The absorption spectrum of TiO2 nanotubes in Figure 4(b) shows an absorption band edge at 371 nm. This peak is blue-shifted from the bulk band edge of 388 nm. Similarly to ZnO, this suggests strong quantum confinement of the excitons. The photoluminescence spectrum of TiO2 usually shows poor characteristics probably because the hydrothermal and sol-gel methods usually used to synthesize the nanostructures do not make use of the surface-passivating ligands resulting in formation of surface traps as well as high bundle formation in the case of nanotubes [28]. The emission spectrum for TiO2 nanotubes depicted in Figure 3(b) shows a narrow, sharp Gaussian peak with high intensity.
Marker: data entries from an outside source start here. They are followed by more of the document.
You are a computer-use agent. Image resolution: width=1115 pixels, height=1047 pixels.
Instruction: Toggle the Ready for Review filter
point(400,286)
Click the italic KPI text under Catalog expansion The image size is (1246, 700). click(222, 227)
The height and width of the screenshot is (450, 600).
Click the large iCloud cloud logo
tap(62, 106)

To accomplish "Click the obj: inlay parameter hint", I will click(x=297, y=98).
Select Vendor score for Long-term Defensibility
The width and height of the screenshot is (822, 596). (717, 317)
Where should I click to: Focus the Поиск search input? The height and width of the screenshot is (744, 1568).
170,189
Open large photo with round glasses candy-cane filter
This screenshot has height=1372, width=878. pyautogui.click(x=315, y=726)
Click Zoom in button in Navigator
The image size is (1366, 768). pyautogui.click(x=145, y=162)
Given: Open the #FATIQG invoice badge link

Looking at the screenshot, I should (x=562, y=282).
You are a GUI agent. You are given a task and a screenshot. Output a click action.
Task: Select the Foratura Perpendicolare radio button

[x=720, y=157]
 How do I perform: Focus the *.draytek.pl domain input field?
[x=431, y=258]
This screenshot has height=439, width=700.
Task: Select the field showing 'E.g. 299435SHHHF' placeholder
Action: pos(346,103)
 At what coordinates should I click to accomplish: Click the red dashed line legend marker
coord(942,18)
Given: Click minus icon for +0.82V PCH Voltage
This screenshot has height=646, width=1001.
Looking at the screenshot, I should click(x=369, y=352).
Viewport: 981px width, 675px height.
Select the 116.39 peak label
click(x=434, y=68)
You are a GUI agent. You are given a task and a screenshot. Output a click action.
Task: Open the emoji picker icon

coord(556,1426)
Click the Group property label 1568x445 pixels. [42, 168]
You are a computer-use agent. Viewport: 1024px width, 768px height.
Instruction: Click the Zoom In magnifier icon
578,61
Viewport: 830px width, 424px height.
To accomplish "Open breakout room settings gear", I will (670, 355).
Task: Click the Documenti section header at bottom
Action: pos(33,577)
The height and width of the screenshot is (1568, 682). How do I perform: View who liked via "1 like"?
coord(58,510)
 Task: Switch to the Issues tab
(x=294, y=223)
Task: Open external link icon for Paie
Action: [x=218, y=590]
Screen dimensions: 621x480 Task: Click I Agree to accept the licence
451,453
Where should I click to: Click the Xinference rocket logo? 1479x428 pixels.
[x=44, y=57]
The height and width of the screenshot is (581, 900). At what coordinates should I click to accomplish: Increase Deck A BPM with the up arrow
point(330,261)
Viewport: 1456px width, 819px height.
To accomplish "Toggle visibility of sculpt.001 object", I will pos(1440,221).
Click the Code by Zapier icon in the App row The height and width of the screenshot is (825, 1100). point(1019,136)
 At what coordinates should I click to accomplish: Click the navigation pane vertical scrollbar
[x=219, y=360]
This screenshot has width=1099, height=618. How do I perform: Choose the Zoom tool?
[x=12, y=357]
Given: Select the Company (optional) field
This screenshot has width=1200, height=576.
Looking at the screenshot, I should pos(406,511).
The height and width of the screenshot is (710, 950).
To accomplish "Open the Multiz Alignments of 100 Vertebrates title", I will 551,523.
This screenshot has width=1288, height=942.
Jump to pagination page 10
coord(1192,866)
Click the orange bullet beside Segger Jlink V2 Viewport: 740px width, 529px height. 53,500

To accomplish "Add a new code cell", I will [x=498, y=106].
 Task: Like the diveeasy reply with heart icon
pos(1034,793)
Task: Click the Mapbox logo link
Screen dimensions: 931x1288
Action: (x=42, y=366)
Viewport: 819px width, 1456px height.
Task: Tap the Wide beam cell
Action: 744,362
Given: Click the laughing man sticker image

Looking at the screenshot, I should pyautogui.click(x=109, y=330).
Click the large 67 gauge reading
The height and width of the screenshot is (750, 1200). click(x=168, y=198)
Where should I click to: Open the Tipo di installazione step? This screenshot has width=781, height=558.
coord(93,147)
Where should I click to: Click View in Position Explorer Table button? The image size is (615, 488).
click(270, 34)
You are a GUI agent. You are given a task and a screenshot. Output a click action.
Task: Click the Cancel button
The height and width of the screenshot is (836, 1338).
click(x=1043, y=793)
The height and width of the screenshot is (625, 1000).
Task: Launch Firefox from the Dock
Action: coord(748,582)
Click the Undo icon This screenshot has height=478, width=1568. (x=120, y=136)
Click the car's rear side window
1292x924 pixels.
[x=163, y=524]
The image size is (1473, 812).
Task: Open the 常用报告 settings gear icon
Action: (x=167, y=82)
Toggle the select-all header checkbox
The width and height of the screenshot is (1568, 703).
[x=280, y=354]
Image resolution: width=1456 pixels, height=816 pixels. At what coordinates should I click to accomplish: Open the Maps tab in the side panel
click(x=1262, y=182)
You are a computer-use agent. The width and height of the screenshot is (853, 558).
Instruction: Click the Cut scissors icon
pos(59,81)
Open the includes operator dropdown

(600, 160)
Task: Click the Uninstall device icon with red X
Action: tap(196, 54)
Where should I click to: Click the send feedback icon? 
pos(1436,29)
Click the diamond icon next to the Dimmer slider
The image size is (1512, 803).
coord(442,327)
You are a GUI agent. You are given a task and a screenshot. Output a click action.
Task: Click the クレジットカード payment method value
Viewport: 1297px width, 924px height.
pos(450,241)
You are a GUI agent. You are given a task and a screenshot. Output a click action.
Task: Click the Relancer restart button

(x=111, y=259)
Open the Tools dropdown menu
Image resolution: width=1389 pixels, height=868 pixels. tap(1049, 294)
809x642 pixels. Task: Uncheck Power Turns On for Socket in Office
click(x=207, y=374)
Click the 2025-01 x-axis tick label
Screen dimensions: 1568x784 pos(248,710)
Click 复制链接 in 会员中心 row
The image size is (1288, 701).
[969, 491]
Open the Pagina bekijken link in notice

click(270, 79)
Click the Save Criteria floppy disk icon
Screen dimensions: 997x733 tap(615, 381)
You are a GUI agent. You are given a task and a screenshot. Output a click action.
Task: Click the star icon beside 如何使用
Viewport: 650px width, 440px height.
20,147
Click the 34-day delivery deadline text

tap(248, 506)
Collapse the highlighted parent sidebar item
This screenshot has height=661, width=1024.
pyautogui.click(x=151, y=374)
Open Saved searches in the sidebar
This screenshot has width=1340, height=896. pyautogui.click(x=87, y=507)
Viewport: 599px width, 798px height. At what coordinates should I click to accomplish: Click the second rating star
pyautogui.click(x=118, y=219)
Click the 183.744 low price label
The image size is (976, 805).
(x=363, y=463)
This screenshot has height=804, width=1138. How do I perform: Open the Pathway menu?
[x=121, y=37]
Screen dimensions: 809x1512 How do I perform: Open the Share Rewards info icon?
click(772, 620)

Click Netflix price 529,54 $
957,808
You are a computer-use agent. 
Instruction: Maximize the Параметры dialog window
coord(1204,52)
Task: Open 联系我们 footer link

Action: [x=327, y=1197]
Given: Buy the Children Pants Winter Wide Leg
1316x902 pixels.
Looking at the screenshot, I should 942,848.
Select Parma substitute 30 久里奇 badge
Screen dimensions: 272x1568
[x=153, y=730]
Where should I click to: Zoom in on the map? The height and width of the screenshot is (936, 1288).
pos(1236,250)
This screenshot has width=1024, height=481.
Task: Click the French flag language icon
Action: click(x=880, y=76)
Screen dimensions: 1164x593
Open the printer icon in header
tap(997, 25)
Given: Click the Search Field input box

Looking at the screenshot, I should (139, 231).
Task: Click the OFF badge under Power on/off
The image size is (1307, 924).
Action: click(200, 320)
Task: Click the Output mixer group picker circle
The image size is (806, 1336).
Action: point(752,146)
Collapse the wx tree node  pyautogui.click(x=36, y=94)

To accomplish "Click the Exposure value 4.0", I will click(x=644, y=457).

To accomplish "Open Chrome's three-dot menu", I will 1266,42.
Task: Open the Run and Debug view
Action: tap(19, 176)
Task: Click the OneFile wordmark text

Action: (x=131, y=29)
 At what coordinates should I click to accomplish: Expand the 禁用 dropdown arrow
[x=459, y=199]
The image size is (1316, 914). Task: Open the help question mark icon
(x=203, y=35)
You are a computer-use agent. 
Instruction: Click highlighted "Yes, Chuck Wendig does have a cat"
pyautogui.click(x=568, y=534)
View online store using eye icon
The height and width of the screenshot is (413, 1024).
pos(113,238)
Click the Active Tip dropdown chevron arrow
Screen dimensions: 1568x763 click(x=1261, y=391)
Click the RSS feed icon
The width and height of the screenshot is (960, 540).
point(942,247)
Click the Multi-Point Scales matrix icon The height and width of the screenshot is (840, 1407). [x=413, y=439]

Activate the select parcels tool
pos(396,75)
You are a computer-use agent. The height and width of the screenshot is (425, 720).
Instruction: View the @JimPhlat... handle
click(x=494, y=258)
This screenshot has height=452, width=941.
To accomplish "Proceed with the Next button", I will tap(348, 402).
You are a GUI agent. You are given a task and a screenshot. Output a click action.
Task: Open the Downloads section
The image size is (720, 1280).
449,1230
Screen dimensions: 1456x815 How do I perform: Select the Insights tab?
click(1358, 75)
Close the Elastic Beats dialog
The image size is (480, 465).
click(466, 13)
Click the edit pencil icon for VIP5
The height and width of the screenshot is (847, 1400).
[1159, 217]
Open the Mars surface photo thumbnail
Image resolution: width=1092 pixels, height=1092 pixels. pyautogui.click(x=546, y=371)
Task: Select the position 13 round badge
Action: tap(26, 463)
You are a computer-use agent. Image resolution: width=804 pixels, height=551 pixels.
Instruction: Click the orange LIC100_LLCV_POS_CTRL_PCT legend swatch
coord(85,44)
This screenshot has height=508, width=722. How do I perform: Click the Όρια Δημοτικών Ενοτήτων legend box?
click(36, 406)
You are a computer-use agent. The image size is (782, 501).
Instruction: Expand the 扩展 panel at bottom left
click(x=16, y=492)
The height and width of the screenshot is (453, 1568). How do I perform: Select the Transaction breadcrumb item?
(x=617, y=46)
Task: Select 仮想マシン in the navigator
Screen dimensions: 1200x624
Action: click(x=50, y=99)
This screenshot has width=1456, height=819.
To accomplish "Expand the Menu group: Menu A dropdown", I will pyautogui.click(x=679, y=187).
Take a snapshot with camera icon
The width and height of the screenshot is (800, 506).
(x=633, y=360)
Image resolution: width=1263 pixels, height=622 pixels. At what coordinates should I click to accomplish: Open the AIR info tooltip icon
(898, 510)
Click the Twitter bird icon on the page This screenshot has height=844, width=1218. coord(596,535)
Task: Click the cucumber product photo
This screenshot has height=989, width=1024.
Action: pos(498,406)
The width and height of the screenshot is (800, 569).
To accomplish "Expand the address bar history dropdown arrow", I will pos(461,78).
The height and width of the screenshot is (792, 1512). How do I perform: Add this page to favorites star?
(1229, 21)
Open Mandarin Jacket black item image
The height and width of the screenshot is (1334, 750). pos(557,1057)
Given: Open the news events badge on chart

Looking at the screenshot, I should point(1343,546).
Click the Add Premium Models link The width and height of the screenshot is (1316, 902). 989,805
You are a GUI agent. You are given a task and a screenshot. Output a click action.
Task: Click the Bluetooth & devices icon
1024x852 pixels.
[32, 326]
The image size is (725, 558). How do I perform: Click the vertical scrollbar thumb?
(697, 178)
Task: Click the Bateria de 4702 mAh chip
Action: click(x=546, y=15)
The emission maximum located at 400 nm is red-shifted from the absorption band edge. The characteristics of the observed emission spectrum are indicative of minimum bundle formation as validated by the SEM and TEM. The use of microwave as the heating source compared to the conventional heating method used in hydrothermal processes results in short synthetic time as well as high energy system that can limit the formation of bundles.

4. Conclusion

Highly crystalline ZnO nanorods and TiO2 one-dimensional structures were successfully synthesized via the microwave-assisted hydrothermal method. The structural properties of ZnO indicated the predominance of a hexagonal phase and growth of pointed nanorods in (100) direction. A mixed crystal phase was detected for TiO2 with anatase, rutile, and Ti4O7 present. The morphology was found to be tubular with diameters of approximately 25 nm. The difference in crystallinity of the two materials is ascribed to materials different size and morphology. There was also less formation of bundles thought to be as a result of the evenly distributed heat generated by the microwave. The optical properties of both ZnO and TiO2 nanostructures showed characteristics of strong quantum confinement regime. The photoluminescence spectrum of TiO2 nanotubes show good improvement from previously reported data.

Acknowledgments

The authors would like to thank the Department of Science and Technology, South Africa, and the Council for Scientific and Industrial Research, South Africa, for financial support.